**TRECHO FORNECIDO**
----

Na prática, isso significa que cabe à parte autora, que alega ser vítima de defamation, o ônus da prova de que a empresa jornalística ou o jornalista que escreveu a matéria tinham ciência da falsidade da notícia ou agiram com grave negligência ao publicá-la, sem mostrar preocupação com a sua veracidade.

Em decisões posteriores, a Suprema Corte dos Estados Unidos explicitou o conceito de agente público e de conduta oficial, estendendo a aplicação da regra da actual malice para agentes privados considerados "figuras públicas", distinguindo-os das pessoas comuns ou não-públicas, em relação às quais prevalece a regra geral de que, para o reconhecimento da responsabilidade civil, basta a culpa simples do réu que publica a informação falsa e ofensiva à honra.

Esses e outros standards foram forjando os limites da liberdade de imprensa nos Estados Unidos, trazendo maior segurança jurídica para o exercício da atividade jornalística.

Para muitos, o julgamento do caso New York Times v. Sullivan foi a mais importante decisão proferida pela Suprema Corte americana acerca do alcance da Primeira Emenda da Constituição, por conferir uma robusta e necessária proteção às liberdades de expressão e de imprensa.

Além disso, é de grande importância distinguir o que é fato e o que opinião. Isso porque, embora em relação aos fatos haja o dever de veracidade, o mesmo não ocorre em relação às opiniões. Não há que falar em opiniões verdadeiras ou falsas. As opiniões podem ser boas ou más, mas não se submetem à prova da verdade, de modo que não poderiam, em linha de princípio, gerar responsabilidade civil do órgão de imprensa ou do jornalista.

Essa é a doutrina que prepondera na jurisprudência norte-americana, que admite ação por defamation apenas nos casos de declarações falsas a respeito de alguém, aptas a causar dano à honra subjetiva ou à reputação.

As opiniões, pela sua inerente subjetividade, ainda que extremamente críticas, desairosas, derrogatórias e até com o uso de expletivos e expressões insultuosas, estão especialmente resguardadas pelas garantias das liberdades de expressão e de imprensa, não dando ensejo a ação de responsabilidade civil.

----

**DADOS FORNECIDOS**
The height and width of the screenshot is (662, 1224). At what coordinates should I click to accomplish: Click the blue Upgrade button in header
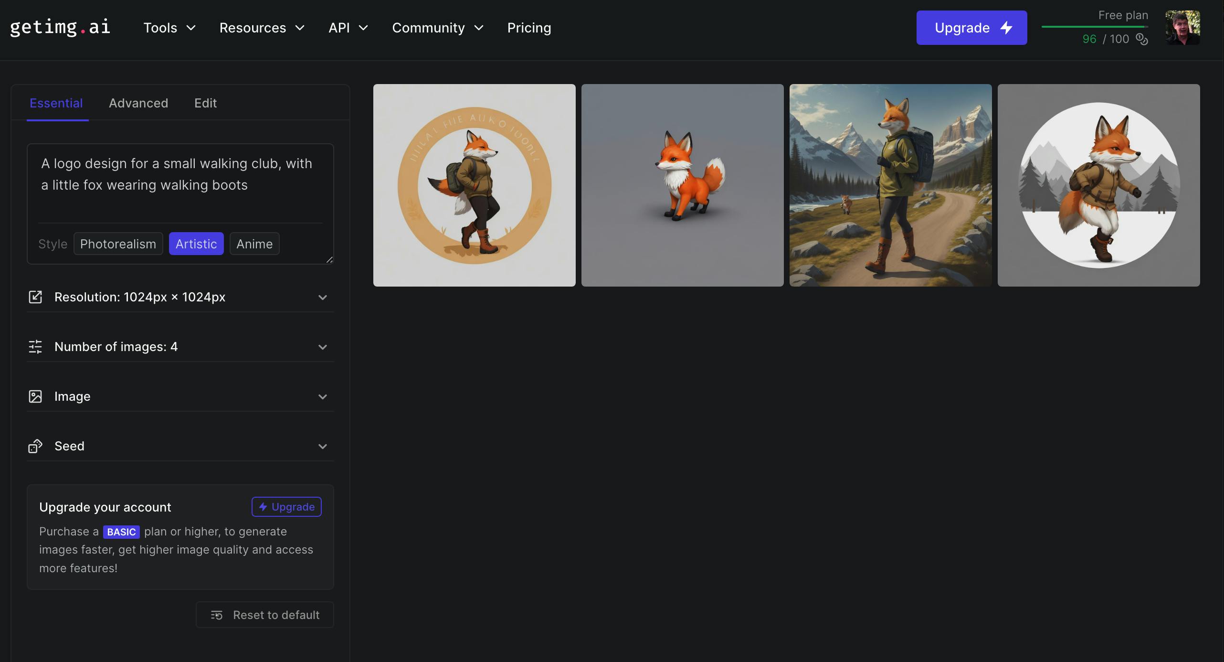971,28
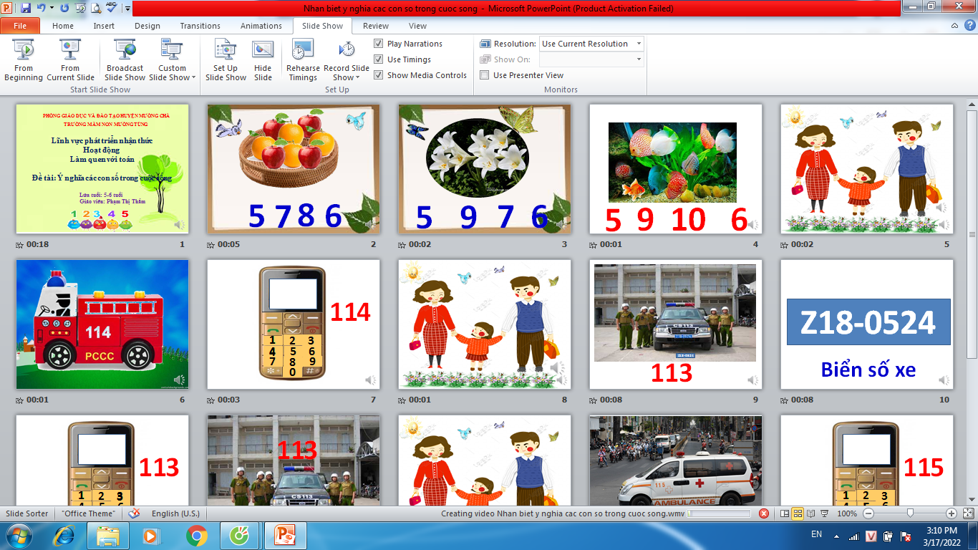
Task: Expand Record Slide Show dropdown arrow
Action: (x=357, y=78)
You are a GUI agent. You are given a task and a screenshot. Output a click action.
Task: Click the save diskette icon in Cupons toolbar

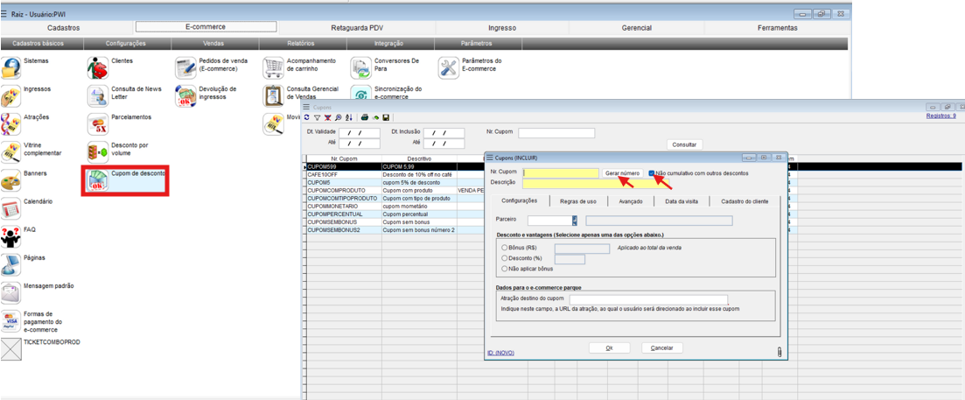[x=386, y=117]
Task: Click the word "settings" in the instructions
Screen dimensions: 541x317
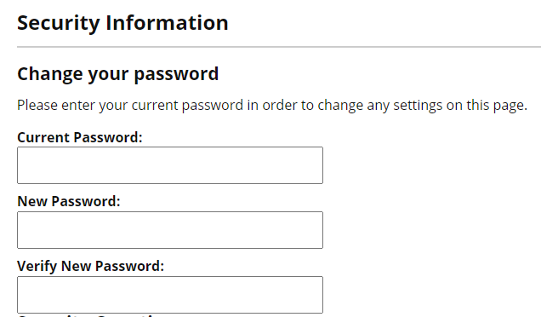Action: pos(418,105)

----

**INSTRUÇÕES DA TAREFA**
Por favor, resuma em duas frases o trecho sobre defamation e liberdade de imprensa nos Estados Unidos. As entradas não são necessárias para esta tarefa.

**SOLUÇÃO COMPLETA**
Nos Estados Unidos, quem alega ser vítima de defamation deve provar que o jornalista ou a empresa jornalística sabia da falsidade da notícia ou agiu com grave negligência ao publicá-la, regra da actual malice que a Suprema Corte estendeu a agentes privados considerados figuras públicas, enquanto para pessoas comuns basta a culpa simples do réu. Como a jurisprudência norte-americana só admite ação por defamation diante de declarações falsas sobre alguém, as opiniões, que não se submetem à prova da verdade, ficam resguardadas pelas liberdades de expressão e de imprensa, ainda que extremamente críticas.